Bitcoin Forum

Bitcoin => Development & Technical Discussion => Topic started by: iacz489 on February 19, 2014, 09:30:53 PM



Title: Question - Tx Confirmation Details
Post by: iacz489 on February 19, 2014, 09:30:53 PM
According to the protocol specific given by BitcoinWiki, after a transaction is broadcast,  ""it may be included in a block that is published to the network". Here comes something trivial: When is the newly confirmed transaction written into a block? Suppose I am an average node and I received a transaction and verified it is valid. What is the next step for me? Do I write this transaction into the latest block? How to make sure all nodes have a specific transaction written consistently into the same block?
I am currently researching network consistency issues and security problems in the Bitcoin system. This problem seems to remains an unsolved issue given I have not misunderstood anything else. I appreciate any help from anyone professional.
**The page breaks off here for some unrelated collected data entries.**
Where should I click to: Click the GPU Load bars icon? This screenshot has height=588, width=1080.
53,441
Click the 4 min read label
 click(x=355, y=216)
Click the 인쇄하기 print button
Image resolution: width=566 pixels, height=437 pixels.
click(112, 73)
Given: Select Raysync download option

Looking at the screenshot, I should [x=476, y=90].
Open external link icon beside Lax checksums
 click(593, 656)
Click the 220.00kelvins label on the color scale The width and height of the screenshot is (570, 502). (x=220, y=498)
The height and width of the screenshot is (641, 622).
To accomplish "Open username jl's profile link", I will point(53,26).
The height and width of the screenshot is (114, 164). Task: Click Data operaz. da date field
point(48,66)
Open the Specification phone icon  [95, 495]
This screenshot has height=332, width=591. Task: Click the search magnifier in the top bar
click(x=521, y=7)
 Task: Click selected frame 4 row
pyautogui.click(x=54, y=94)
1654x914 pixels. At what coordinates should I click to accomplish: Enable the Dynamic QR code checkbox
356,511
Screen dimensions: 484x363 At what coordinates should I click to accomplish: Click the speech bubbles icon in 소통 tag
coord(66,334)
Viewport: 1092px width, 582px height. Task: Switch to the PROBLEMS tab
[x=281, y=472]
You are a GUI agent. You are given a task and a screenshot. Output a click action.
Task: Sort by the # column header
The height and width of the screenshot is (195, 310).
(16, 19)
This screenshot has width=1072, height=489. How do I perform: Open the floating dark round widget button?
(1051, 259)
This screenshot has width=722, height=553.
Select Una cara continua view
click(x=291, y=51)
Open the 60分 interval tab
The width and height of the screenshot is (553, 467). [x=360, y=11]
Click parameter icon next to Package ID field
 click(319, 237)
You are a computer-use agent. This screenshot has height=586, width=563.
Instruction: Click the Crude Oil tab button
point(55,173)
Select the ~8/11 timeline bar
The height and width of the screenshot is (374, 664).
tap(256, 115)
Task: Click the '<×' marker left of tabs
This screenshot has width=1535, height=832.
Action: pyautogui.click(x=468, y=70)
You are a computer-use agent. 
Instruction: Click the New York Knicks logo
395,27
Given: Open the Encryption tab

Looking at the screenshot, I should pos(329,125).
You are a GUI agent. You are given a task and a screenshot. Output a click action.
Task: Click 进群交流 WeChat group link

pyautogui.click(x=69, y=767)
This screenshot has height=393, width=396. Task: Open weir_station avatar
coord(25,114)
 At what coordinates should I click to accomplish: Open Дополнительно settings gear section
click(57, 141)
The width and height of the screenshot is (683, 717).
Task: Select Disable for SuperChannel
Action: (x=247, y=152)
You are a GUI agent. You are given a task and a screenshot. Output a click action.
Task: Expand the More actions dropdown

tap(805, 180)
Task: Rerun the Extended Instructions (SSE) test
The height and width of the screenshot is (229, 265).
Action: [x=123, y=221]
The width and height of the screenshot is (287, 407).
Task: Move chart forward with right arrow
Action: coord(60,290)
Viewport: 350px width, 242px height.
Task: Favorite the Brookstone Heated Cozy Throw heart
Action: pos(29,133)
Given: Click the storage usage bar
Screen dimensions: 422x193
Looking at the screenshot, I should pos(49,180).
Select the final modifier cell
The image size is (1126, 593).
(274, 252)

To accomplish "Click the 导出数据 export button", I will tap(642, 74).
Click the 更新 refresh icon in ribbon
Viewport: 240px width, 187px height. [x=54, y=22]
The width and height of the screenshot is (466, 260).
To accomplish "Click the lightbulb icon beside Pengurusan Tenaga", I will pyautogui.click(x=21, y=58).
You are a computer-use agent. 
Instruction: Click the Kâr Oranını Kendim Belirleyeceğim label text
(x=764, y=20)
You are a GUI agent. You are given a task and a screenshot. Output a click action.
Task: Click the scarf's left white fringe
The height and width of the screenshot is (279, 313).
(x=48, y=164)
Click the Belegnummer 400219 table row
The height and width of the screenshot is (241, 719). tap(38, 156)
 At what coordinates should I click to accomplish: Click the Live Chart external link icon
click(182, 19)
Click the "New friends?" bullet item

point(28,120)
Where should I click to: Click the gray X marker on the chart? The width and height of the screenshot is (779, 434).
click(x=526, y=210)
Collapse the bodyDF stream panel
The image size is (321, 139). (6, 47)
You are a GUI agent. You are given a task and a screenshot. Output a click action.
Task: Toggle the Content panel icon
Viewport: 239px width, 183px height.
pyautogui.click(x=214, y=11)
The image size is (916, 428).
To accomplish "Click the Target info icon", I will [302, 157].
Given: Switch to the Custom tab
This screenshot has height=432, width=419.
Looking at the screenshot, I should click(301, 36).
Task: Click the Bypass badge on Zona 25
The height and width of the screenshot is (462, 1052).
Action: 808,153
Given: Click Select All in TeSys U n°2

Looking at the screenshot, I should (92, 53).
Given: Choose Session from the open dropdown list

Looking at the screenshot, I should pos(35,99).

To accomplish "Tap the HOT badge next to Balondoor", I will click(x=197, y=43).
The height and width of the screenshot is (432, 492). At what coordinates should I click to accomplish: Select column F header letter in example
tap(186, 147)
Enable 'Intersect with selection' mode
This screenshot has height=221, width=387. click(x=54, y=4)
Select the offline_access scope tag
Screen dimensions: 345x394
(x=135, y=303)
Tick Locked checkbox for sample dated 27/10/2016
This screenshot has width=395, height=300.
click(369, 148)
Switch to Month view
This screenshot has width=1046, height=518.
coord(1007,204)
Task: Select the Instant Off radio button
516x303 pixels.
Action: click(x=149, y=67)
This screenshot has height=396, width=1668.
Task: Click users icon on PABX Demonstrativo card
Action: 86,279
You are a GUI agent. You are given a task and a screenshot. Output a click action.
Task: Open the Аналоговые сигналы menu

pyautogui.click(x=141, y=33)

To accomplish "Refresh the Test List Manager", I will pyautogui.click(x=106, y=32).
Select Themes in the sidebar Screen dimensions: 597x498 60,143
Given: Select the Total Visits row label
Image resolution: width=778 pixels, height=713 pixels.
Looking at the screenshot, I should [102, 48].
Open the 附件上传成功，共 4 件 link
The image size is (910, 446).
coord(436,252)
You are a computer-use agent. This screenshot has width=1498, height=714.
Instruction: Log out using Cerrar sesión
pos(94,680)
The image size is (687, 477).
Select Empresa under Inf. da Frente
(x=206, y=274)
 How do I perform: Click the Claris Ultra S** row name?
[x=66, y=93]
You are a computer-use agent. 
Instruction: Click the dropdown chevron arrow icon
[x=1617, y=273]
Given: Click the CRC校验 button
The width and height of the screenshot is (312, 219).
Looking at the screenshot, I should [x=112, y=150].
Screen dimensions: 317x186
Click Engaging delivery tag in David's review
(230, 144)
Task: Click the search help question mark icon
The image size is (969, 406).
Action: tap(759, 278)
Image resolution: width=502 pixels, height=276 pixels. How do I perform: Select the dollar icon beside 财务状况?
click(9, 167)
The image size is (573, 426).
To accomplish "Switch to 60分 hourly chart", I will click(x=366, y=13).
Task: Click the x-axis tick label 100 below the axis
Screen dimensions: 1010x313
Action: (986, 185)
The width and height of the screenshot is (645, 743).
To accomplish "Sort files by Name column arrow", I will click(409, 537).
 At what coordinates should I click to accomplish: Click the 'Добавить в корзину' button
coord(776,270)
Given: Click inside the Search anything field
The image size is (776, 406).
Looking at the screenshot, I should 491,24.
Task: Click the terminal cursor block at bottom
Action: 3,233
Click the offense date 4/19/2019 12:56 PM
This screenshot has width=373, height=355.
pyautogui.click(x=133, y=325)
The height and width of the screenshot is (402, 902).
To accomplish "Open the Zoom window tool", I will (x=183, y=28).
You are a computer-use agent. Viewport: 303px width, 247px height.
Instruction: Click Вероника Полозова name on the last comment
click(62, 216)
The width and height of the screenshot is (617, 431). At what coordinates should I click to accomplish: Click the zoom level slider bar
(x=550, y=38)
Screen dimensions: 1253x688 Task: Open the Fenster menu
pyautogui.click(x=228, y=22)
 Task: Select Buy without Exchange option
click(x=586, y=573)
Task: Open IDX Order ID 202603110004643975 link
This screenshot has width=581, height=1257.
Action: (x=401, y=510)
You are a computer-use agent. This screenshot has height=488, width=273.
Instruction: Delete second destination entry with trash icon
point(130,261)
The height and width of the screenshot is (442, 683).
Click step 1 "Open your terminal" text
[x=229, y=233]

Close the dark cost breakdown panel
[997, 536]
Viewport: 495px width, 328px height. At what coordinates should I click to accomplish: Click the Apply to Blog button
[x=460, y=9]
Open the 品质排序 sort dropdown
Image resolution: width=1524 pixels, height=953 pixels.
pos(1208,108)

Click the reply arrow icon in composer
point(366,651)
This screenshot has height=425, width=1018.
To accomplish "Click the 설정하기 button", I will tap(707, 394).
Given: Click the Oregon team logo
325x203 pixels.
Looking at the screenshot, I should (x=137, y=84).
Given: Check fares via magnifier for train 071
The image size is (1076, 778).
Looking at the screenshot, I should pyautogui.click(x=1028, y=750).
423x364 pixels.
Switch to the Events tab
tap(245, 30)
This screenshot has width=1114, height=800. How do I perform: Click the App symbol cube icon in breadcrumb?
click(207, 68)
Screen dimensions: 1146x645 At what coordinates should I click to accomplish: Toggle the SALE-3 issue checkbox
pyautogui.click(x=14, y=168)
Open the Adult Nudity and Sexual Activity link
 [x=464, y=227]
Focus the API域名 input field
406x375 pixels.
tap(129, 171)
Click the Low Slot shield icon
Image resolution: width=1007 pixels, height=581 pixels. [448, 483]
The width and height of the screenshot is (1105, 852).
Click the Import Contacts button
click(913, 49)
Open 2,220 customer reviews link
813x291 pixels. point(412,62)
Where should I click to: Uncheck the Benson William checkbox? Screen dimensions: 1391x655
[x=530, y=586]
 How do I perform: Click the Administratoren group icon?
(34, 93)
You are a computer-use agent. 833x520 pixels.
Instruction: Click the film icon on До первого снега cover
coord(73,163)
Thanks in advance.


Title: Re: Question - Tx Confirmation Details
Post by: wheatstone on February 19, 2014, 10:26:03 PM
A transaction is only confirmed once it is mined, i.e. contained in a valid block in the blockchain.

Transactions are broadcast to the network (typically) and miners (pools) decide which transactions they want to include in their next block. Each miner can freely chose which transactions to include and which not to.

Once a valid solution is found (i.e. the block is mined), whatever transactions the miner chose to include are then confirmed and part of the blockchain.

(At this stage there is actually still a small chance that the block will NOT be part of the consensus blockchain, if another valid block is distributed AND a subsequent block on that branch is mined.)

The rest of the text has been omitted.